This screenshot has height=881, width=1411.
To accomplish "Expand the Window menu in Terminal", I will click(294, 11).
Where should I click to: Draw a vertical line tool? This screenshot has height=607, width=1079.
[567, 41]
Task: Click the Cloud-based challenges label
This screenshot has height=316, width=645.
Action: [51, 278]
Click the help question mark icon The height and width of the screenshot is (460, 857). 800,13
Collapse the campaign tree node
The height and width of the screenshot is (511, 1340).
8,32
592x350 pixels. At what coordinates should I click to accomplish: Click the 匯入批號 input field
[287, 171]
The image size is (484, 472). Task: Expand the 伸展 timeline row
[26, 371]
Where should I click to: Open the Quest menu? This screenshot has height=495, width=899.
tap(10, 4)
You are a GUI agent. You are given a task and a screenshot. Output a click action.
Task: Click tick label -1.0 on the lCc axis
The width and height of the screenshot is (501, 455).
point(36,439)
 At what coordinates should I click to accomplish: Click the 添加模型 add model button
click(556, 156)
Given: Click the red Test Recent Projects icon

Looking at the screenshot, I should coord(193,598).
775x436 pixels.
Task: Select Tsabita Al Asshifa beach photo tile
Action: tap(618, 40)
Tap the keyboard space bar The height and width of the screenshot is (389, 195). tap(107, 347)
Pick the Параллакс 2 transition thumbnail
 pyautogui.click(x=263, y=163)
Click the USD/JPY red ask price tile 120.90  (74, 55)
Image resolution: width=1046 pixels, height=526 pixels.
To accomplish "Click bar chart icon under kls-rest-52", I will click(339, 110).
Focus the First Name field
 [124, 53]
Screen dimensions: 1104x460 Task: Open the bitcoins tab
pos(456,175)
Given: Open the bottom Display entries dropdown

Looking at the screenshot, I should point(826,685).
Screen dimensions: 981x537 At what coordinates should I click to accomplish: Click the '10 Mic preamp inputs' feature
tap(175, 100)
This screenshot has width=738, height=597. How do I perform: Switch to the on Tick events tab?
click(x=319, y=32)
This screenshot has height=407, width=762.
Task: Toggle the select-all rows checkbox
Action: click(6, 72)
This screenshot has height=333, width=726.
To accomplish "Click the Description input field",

※

» GOAL OF THE EXERCISE: Copy every line of the records word for word.

» EXERCISE RESPONSE:
This screenshot has height=881, width=1411.
To accomplish "Expand the Window menu in Terminal", I will click(294, 11).
Where should I click to: Draw a vertical line tool? This screenshot has height=607, width=1079.
[567, 41]
Task: Click the Cloud-based challenges label
This screenshot has height=316, width=645.
Action: [51, 278]
Click the help question mark icon The height and width of the screenshot is (460, 857). 800,13
Collapse the campaign tree node
The height and width of the screenshot is (511, 1340).
8,32
592x350 pixels. At what coordinates should I click to accomplish: Click the 匯入批號 input field
[287, 171]
The image size is (484, 472). Task: Expand the 伸展 timeline row
[26, 371]
Where should I click to: Open the Quest menu? This screenshot has height=495, width=899.
tap(10, 4)
You are a GUI agent. You are given a task and a screenshot. Output a click action.
Task: Click tick label -1.0 on the lCc axis
The width and height of the screenshot is (501, 455).
point(36,439)
 At what coordinates should I click to accomplish: Click the 添加模型 add model button
click(556, 156)
Given: Click the red Test Recent Projects icon

Looking at the screenshot, I should coord(193,598).
775x436 pixels.
Task: Select Tsabita Al Asshifa beach photo tile
Action: tap(618, 40)
Tap the keyboard space bar The height and width of the screenshot is (389, 195). tap(107, 347)
Pick the Параллакс 2 transition thumbnail
 pyautogui.click(x=263, y=163)
Click the USD/JPY red ask price tile 120.90  (74, 55)
Image resolution: width=1046 pixels, height=526 pixels.
To accomplish "Click bar chart icon under kls-rest-52", I will click(339, 110).
Focus the First Name field
 [124, 53]
Screen dimensions: 1104x460 Task: Open the bitcoins tab
pos(456,175)
Given: Open the bottom Display entries dropdown

Looking at the screenshot, I should point(826,685).
Screen dimensions: 981x537 At what coordinates should I click to accomplish: Click the '10 Mic preamp inputs' feature
tap(175, 100)
This screenshot has width=738, height=597. How do I perform: Switch to the on Tick events tab?
click(x=319, y=32)
This screenshot has height=407, width=762.
Task: Toggle the select-all rows checkbox
Action: click(6, 72)
This screenshot has height=333, width=726.
To accomplish "Click the Description input field",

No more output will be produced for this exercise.